05/05/2013 Commentaires fermés sur Uprona : le sang a coulé

Dans la crise qui déchire l’Uprona, un palier a été franchi : l’usage de la violence. Il ya eu mort d’homme et les deux camps se rejettent la responsabilité. Iwacu a cherché à comprendre comment les deux camps en sont arrivés là.

<doc2378|left>La crise de l’Uprona va de mal en pis en cette année de la célébration du cinquantenaire de la victoire de ce parti, qui a conduit à l’indépendance du pays.
Depuis la réunion du comité central, le 20 mars 2011, a suivi une lutte médiatique qui ridiculise le parti. Après qu’un groupe ait contesté Bonaventure Niyoyankana comme président du parti, ce dernier a organisé les congrès communaux dans un climat de conflit ouvert, avec parfois l’intervention de la police. Ceci a poussé certaines directions provinciales du parti à prendre partie pour l’un ou l’autre camp.
-.-.-
* **CONSIGNES À SUIVRE**: Recopiez le passage de l'article sur la crise du parti en commençant à « 05/05/2013 Commentaires fermés » et en terminant à « ou l’autre camp. », puis substituez « UPRONA » à « Uprona ». Les données n'ont aucun rôle à jouer ici.
-.-.-
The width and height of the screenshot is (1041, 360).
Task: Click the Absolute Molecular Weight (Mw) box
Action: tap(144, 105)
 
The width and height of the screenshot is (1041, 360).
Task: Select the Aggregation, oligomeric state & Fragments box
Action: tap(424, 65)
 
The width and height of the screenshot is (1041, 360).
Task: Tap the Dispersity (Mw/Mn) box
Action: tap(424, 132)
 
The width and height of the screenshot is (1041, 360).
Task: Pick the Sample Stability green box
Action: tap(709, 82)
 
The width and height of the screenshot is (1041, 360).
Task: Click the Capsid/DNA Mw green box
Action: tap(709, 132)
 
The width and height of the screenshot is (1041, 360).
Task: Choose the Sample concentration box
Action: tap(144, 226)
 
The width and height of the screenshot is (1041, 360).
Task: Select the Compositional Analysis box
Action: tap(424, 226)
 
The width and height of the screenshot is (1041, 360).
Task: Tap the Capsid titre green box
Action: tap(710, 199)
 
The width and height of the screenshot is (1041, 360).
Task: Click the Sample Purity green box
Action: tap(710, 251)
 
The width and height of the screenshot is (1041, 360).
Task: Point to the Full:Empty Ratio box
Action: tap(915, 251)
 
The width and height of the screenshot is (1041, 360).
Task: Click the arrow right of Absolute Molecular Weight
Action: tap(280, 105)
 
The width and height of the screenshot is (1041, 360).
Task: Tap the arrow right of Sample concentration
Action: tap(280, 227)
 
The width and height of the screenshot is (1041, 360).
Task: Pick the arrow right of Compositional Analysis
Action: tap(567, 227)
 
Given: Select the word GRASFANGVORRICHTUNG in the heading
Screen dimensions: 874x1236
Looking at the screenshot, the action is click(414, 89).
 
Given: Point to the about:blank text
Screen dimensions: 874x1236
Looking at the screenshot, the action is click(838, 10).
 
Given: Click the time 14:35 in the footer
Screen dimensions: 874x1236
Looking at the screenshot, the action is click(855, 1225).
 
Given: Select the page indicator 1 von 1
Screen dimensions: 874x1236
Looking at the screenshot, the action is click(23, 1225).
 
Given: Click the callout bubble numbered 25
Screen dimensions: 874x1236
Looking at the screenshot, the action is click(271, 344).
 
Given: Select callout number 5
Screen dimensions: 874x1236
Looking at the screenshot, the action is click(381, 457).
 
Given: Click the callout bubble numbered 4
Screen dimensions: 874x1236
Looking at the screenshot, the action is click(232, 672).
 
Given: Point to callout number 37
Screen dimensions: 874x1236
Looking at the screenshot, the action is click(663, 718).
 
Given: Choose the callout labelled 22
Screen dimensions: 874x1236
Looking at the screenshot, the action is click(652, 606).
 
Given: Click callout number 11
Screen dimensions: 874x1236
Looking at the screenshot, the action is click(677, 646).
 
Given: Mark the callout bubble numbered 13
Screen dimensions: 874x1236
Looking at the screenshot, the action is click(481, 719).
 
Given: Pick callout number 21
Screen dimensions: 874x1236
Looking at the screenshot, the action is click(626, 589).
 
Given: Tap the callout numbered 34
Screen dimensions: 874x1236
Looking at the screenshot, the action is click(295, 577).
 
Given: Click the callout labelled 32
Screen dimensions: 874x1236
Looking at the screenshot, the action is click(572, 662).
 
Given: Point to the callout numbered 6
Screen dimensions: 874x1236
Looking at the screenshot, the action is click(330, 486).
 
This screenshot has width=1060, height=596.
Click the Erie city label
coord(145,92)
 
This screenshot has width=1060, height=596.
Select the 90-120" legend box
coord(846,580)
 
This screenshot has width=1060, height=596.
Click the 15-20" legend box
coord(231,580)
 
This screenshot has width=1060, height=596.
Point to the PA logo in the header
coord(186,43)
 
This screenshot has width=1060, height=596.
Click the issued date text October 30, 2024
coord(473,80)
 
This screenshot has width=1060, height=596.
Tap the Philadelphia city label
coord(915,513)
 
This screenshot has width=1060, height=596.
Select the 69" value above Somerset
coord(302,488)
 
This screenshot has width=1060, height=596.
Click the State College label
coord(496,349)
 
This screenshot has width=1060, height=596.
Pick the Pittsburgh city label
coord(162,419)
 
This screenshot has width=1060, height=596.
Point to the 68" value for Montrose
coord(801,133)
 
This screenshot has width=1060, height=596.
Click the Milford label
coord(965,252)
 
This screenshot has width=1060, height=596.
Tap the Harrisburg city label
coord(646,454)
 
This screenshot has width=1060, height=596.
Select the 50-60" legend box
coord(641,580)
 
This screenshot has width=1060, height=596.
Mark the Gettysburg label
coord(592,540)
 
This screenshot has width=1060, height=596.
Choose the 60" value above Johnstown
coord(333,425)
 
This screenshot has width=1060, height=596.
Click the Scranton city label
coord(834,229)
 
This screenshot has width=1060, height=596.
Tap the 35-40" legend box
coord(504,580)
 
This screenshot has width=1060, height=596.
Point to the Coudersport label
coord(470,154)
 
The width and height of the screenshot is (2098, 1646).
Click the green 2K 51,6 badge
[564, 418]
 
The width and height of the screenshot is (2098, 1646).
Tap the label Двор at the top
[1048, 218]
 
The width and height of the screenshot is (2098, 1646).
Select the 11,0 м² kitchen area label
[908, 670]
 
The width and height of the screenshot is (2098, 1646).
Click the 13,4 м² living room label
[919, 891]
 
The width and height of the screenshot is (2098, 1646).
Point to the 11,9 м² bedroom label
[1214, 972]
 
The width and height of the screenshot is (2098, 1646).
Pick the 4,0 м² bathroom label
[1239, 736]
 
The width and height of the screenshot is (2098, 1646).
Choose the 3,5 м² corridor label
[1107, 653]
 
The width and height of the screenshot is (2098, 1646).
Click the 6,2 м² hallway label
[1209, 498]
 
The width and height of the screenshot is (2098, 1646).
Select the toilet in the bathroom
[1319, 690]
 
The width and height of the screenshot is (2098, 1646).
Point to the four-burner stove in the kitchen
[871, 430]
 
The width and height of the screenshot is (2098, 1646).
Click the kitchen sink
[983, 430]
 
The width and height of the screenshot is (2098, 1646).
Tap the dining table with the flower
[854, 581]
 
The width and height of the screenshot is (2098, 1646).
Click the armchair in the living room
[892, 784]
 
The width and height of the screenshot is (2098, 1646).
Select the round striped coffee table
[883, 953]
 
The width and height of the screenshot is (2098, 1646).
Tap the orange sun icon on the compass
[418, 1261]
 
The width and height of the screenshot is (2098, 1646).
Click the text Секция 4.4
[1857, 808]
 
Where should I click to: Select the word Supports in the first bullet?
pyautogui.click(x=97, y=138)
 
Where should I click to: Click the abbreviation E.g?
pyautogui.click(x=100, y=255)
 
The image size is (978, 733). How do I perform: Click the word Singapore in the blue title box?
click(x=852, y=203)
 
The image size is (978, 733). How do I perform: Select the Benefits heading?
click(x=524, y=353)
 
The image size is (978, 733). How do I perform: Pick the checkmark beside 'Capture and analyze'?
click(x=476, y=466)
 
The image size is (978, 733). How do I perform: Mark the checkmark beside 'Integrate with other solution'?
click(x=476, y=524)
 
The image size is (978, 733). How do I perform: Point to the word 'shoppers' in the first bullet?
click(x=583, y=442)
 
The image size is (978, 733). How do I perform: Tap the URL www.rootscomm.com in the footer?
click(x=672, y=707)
-.-.-
* **LA RÉPONSE**:
05/05/2013 Commentaires fermés sur UPRONA : le sang a coulé

Dans la crise qui déchire l’UPRONA, un palier a été franchi : l’usage de la violence. Il ya eu mort d’homme et les deux camps se rejettent la responsabilité. Iwacu a cherché à comprendre comment les deux camps en sont arrivés là.

<doc2378|left>La crise de l’UPRONA va de mal en pis en cette année de la célébration du cinquantenaire de la victoire de ce parti, qui a conduit à l’indépendance du pays.
Depuis la réunion du comité central, le 20 mars 2011, a suivi une lutte médiatique qui ridiculise le parti. Après qu’un groupe ait contesté Bonaventure Niyoyankana comme président du parti, ce dernier a organisé les congrès communaux dans un climat de conflit ouvert, avec parfois l’intervention de la police. Ceci a poussé certaines directions provinciales du parti à prendre partie pour l’un ou l’autre camp.